“The word originally meant a turning back to the starting point — a revolution was a circular motion, a return, and the political meaning came from the idea that a revolution restores a prior order, not that it creates a new one.”
Latin revolūtiō comes from revolvere: re- (back) + volvere (to turn, to roll). A revolūtiō was a turning back — the revolution of the planets, the revolution of a wheel. Copernicus titled his 1543 book De revolutionibus orbium coelestium — 'On the Revolutions of the Celestial Spheres.' For Copernicus, revolution meant orbital motion, circular return. The political meaning came later, and it borrowed the astronomical metaphor.
The Glorious Revolution of 1688 — the replacement of James II by William and Mary — was called a 'revolution' because its supporters argued they were restoring the proper constitutional order, not creating a new one. A revolution was a return to the starting point. The American Revolution (1776) and the French Revolution (1789) changed the word's meaning fundamentally. These were not restorations. They were ruptures. The word stopped meaning 'return' and started meaning 'overthrow.'
The Industrial Revolution (a phrase popularized by Arnold Toynbee in 1884) extended the word beyond politics. A revolution was now any rapid, fundamental transformation — of technology, of society, of ideas. The Digital Revolution, the Green Revolution, the Sexual Revolution. The word has been applied so broadly that almost any significant change can be called revolutionary. The inflation is obvious. Not everything that changes is a revolution.

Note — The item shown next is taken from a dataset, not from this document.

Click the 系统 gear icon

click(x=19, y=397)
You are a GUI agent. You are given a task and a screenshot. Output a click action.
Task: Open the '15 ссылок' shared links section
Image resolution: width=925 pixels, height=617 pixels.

Hannah Arendt's On Revolution (1963) argued that revolutions are distinctly modern events — they aim to create something new, not to restore something old. The word, in her analysis, changed meaning between 1688 and 1789. Before the French Revolution, revolution meant return. After it, revolution meant beginning. The planet's orbit and the political upheaval share a word, but they move in opposite directions.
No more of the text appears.